Exercise instructions: Set down the lines of the material below exactly as they appear, beginning at the line that contains "This screenshot has height=414, width=360." and stopping after the line that contains "Action: tap(526, 311)".

Available data:
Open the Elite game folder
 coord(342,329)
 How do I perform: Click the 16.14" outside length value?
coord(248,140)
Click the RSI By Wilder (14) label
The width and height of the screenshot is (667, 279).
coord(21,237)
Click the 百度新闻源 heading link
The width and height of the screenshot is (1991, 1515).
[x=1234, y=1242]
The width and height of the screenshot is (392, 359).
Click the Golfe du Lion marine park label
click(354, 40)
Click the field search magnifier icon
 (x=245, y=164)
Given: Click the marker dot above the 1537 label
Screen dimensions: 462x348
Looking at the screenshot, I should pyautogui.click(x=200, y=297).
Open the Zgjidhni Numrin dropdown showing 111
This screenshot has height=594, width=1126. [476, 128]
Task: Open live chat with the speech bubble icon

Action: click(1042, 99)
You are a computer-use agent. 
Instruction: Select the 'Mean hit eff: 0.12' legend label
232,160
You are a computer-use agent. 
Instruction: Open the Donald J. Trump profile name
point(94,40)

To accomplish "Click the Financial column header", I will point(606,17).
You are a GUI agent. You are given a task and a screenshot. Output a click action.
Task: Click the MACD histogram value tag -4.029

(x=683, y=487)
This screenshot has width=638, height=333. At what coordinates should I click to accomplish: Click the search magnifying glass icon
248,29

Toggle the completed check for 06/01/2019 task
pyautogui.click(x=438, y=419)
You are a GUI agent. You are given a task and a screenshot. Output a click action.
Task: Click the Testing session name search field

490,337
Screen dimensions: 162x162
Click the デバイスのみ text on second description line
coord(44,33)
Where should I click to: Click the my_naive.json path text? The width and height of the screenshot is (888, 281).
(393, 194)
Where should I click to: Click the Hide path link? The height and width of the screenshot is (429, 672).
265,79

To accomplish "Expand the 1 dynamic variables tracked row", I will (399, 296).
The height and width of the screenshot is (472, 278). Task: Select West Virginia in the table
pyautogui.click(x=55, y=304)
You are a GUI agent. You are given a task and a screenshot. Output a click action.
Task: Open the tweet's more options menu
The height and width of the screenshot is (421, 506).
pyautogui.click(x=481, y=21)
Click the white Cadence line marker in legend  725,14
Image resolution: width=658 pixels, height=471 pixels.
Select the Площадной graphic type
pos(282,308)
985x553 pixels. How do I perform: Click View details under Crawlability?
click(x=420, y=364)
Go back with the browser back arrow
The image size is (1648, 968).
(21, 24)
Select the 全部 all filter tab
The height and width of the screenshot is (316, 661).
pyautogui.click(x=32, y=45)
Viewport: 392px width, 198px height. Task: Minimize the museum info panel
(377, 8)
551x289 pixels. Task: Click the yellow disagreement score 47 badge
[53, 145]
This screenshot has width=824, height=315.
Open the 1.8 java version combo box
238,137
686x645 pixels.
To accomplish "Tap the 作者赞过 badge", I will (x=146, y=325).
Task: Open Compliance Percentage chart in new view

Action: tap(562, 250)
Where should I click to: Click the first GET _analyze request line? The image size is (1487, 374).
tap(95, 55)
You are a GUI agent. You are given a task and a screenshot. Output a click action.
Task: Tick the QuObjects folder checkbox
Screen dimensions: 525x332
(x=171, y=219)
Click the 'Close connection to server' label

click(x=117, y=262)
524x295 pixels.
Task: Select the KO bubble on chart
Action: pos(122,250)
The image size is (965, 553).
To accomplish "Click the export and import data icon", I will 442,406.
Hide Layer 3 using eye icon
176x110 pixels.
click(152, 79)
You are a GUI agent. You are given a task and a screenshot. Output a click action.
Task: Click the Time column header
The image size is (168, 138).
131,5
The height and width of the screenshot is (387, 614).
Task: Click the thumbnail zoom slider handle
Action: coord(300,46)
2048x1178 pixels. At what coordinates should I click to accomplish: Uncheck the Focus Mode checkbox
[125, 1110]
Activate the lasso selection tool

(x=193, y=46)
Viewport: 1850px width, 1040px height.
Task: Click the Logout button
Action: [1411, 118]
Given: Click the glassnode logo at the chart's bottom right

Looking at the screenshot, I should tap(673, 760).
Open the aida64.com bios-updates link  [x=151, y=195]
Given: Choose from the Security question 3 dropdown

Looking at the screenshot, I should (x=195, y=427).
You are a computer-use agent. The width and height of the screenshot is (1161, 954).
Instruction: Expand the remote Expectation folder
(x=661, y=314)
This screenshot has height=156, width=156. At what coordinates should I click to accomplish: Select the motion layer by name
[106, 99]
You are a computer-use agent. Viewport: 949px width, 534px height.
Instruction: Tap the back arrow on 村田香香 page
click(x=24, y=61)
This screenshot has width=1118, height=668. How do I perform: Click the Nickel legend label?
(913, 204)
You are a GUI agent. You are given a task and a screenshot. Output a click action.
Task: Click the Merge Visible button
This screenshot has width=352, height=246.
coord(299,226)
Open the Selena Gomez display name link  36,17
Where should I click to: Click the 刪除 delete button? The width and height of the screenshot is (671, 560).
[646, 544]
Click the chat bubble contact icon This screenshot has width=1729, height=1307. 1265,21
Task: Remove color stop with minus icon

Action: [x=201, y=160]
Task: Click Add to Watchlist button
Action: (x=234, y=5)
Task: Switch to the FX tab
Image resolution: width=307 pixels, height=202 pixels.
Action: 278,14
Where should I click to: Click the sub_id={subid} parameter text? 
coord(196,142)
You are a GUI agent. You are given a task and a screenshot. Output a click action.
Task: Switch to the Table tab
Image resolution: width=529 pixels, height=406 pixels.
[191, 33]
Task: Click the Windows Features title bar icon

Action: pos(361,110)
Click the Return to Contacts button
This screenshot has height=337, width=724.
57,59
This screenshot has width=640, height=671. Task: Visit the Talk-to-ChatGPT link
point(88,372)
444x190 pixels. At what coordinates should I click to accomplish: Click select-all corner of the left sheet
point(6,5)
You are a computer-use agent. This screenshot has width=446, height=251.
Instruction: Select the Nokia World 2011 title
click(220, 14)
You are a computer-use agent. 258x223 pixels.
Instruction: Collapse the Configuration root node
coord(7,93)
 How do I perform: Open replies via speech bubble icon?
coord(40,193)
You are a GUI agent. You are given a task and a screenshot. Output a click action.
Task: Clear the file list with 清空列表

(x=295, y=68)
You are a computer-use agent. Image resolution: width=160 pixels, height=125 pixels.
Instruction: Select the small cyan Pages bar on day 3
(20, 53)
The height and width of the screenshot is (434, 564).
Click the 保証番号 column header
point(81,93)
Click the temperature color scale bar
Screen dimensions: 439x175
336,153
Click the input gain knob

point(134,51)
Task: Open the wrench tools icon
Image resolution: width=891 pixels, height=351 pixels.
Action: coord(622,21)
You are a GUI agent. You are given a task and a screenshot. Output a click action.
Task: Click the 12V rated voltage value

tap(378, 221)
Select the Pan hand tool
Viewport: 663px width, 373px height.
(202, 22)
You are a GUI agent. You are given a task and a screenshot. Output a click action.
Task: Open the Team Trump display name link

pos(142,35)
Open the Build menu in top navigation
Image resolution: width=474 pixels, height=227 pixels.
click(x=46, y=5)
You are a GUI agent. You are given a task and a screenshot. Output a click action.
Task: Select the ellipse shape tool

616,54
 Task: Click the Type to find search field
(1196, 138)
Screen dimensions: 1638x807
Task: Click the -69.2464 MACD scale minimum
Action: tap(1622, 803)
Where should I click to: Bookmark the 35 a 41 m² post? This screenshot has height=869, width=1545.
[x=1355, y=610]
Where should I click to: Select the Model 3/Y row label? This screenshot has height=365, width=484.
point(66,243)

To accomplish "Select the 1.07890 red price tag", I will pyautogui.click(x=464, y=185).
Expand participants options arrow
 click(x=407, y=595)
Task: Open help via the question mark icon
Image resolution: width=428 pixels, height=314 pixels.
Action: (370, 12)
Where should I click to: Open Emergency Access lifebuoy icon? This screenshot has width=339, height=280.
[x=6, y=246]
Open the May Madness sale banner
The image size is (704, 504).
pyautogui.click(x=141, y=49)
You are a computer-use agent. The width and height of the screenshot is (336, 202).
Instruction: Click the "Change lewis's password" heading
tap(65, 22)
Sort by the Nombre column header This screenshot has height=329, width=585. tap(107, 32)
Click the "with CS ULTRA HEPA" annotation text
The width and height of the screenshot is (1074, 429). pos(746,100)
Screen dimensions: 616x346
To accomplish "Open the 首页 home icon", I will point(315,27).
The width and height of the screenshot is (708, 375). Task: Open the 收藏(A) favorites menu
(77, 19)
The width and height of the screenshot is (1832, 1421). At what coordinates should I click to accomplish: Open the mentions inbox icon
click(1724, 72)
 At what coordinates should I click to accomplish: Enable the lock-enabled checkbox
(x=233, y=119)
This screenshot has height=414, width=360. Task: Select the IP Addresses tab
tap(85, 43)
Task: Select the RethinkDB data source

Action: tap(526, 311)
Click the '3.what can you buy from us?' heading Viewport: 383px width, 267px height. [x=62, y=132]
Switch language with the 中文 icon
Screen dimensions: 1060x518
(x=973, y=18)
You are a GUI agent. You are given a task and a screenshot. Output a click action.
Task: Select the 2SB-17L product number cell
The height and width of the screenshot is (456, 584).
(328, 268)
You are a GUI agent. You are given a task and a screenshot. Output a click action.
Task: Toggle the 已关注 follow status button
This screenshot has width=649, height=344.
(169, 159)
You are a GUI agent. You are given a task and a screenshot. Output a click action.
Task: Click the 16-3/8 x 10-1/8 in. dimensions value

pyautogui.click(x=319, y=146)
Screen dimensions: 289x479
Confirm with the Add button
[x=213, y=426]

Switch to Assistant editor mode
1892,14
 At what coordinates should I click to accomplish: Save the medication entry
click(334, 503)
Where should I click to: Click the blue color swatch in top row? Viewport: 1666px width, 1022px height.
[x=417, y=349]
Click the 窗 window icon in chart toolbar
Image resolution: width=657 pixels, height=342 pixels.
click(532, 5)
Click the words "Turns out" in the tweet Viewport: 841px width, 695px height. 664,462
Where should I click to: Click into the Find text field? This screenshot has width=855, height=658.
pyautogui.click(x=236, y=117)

Complete answer:
This screenshot has height=414, width=360. Task: Select the IP Addresses tab
tap(85, 43)
Task: Select the RethinkDB data source

Action: tap(526, 311)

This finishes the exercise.